Job: Print the material below line for line, without changing a single character.

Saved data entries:
▬▬▬

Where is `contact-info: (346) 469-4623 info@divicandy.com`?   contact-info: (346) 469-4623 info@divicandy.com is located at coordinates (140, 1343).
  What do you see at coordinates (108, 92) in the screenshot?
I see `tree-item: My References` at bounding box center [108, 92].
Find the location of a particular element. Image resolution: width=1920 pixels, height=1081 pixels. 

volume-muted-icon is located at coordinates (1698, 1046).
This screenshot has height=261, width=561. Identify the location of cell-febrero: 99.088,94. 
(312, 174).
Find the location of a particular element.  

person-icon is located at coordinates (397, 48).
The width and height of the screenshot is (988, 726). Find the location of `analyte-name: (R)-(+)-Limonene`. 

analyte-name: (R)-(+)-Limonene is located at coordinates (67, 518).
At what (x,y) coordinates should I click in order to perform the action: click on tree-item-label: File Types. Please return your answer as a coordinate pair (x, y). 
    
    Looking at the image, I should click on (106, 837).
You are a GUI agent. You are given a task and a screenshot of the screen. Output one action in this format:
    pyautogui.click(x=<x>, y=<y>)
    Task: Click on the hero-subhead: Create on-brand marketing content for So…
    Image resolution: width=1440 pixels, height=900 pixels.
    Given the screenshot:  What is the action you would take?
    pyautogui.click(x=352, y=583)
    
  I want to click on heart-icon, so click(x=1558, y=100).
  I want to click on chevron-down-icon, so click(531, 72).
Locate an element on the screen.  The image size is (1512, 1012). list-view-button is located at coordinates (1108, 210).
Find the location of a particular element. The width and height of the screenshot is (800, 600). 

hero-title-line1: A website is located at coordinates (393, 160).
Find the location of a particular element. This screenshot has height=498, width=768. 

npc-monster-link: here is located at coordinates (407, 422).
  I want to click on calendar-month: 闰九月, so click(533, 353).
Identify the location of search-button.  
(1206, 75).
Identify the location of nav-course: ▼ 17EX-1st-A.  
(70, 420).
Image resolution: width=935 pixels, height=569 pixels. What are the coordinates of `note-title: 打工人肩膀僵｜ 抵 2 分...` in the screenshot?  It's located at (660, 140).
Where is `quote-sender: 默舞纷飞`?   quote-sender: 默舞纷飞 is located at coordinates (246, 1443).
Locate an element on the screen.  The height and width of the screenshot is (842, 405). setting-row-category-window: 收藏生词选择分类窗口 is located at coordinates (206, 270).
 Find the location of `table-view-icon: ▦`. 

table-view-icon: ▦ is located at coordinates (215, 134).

▬▬▬

Result for this exercise:
Where is `contact-info: (346) 469-4623 info@divicandy.com`?   contact-info: (346) 469-4623 info@divicandy.com is located at coordinates (140, 1343).
  What do you see at coordinates (108, 92) in the screenshot?
I see `tree-item: My References` at bounding box center [108, 92].
Find the location of a particular element. Image resolution: width=1920 pixels, height=1081 pixels. 

volume-muted-icon is located at coordinates (1698, 1046).
This screenshot has height=261, width=561. Identify the location of cell-febrero: 99.088,94. 
(312, 174).
Find the location of a particular element.  

person-icon is located at coordinates (397, 48).
The width and height of the screenshot is (988, 726). Find the location of `analyte-name: (R)-(+)-Limonene`. 

analyte-name: (R)-(+)-Limonene is located at coordinates (67, 518).
At what (x,y) coordinates should I click in order to perform the action: click on tree-item-label: File Types. Please return your answer as a coordinate pair (x, y). 
    
    Looking at the image, I should click on (106, 837).
You are a GUI agent. You are given a task and a screenshot of the screen. Output one action in this format:
    pyautogui.click(x=<x>, y=<y>)
    Task: Click on the hero-subhead: Create on-brand marketing content for So…
    Image resolution: width=1440 pixels, height=900 pixels.
    Given the screenshot:  What is the action you would take?
    pyautogui.click(x=352, y=583)
    
  I want to click on heart-icon, so click(x=1558, y=100).
  I want to click on chevron-down-icon, so click(531, 72).
Locate an element on the screen.  The image size is (1512, 1012). list-view-button is located at coordinates (1108, 210).
Find the location of a particular element. The width and height of the screenshot is (800, 600). 

hero-title-line1: A website is located at coordinates (393, 160).
Find the location of a particular element. This screenshot has height=498, width=768. 

npc-monster-link: here is located at coordinates (407, 422).
  I want to click on calendar-month: 闰九月, so click(533, 353).
Identify the location of search-button.  
(1206, 75).
Identify the location of nav-course: ▼ 17EX-1st-A.  
(70, 420).
Image resolution: width=935 pixels, height=569 pixels. What are the coordinates of `note-title: 打工人肩膀僵｜ 抵 2 分...` in the screenshot?  It's located at (660, 140).
Where is `quote-sender: 默舞纷飞`?   quote-sender: 默舞纷飞 is located at coordinates (246, 1443).
Locate an element on the screen.  The height and width of the screenshot is (842, 405). setting-row-category-window: 收藏生词选择分类窗口 is located at coordinates (206, 270).
 Find the location of `table-view-icon: ▦`. 

table-view-icon: ▦ is located at coordinates (215, 134).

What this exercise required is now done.